No conjunto, o Focus transmite a ideia de eixo dianteiro e traseiro trabalhando como um só. Uma sequência complicada de curvas não pega o carro de surpresa: a suspensão bem acertada absorve mudanças de asfalto, enquanto o eixo traseiro topa ajudar a fechar a trajetória quando você pede. Há muita aderência quando a intenção é apenas chegar ao destino, mas também existe interação suficiente para manter o motorista envolvido - e sempre com comportamento controlado.

Motores novos: diesel e o 1.5 Ecoboost a gasolina

No diesel, a grande novidade é um 1,5 litro com emissões abaixo de 99 g/km de CO2, e a expectativa é que ele represente quase metade das vendas do Focus. O porém é que 118bhp é o máximo disponível.

Já no lado a gasolina, a atenção vai direto para o novo 1,5 litro de quatro cilindros Ecoboost turbo. Ele é oferecido em duas calibrações, 148bhp e 180bhp, ambas com 127 g/km de CO2 e consumo declarado de 51.4mpg (cerca de 5,5 L/100 km). Foi a versão mais forte, de 180bhp, que tivemos a chance de experimentar - e, no geral, ela agrada bastante. O torque aparece com vontade e chega de forma linear, lembrando o jeito de um motor aspirado, o que deve agradar quem gosta de dirigir.

O desempenho mais empolgante, porém, só aparece de verdade acima de 2500 rpm. A falta de vigor em baixa ficou mais evidente no trânsito do centro da cidade e ao precisar reduzir uma marcha a mais do que o normal para manter o ritmo em subidas mais íngremes. Em compensação, isso vira um bom pretexto para aproveitar um câmbio manual de seis marchas competente.
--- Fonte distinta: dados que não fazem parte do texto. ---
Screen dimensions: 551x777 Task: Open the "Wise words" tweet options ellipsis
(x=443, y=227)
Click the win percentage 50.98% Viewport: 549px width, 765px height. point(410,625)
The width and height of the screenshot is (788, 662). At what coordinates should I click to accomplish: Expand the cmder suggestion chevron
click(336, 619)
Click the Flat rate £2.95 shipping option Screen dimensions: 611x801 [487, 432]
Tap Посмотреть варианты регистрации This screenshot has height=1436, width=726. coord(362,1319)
Cabine, tecnologia e preços: onde está o “porém”?

A cabine era um ponto em que o Focus - e os Ford em geral - já mereciam atenção havia tempo. Antes, o painel parecia um quebra-cabeça ergonômico, com botões minúsculos de ar-condicionado e multimídia espalhados sem muita lógica pelo console central. Isso mudou. Agora há um sistema com ecrã tátil que reduz imediatamente a quantidade de botões, e o visual da interface deixa claro que a Ford olhou para soluções mais intuitivas do mercado, como o MMI da Audi. Funciona bem e faz o interior parecer muito mais moderno e agradável. Ainda assim, os plásticos não chegam ao nível dos da VW.
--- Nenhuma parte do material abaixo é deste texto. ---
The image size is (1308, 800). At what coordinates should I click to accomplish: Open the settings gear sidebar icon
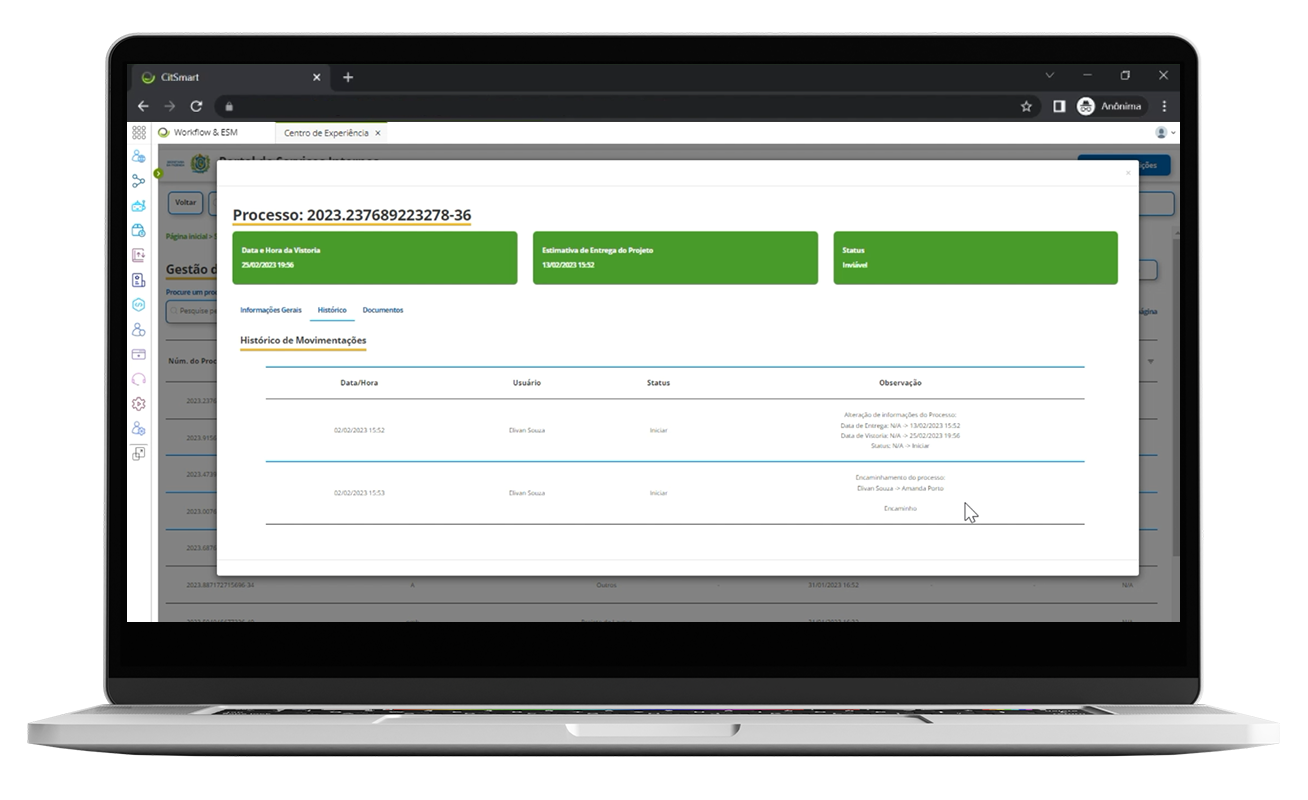[x=139, y=404]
Em tecnologia, o Focus entrega muito. Quando a terceira geração estreou em 2011, já se destacava por trazer recursos comuns em carros maiores, como estacionamento automático e alerta de saída de faixa. A lista foi atualizada e ampliada: o assistente de estacionamento agora também tira o carro da vaga apertada em que ele o colocou de forma quase assustadora, e os radares dianteiros de prevenção de colisão ficaram mais atentos.

O ponto delicado aparece na hora da compra. Para levar o motor de 180bhp, é obrigatório subir direto para a versão Titanium X: vem recheada de equipamentos, mas o preço de entrada vai para £23,520. Isso é cerca de £1500 a mais do que custa hoje o Focus ST (ainda que menos luxuoso), que oferece 247bhp e uma postura bem mais irreverente.

A versão 1.5 Ecoboost de 148bhp, por sua vez, tem o mesmo torque de 177lb ft do modelo de 180bhp, com preços a partir de £20,545 na configuração Zetec S. Para quem quer um Focus e só, existe também um 1.6 a gasolina mais tradicional, com 84bhp, por £13,995.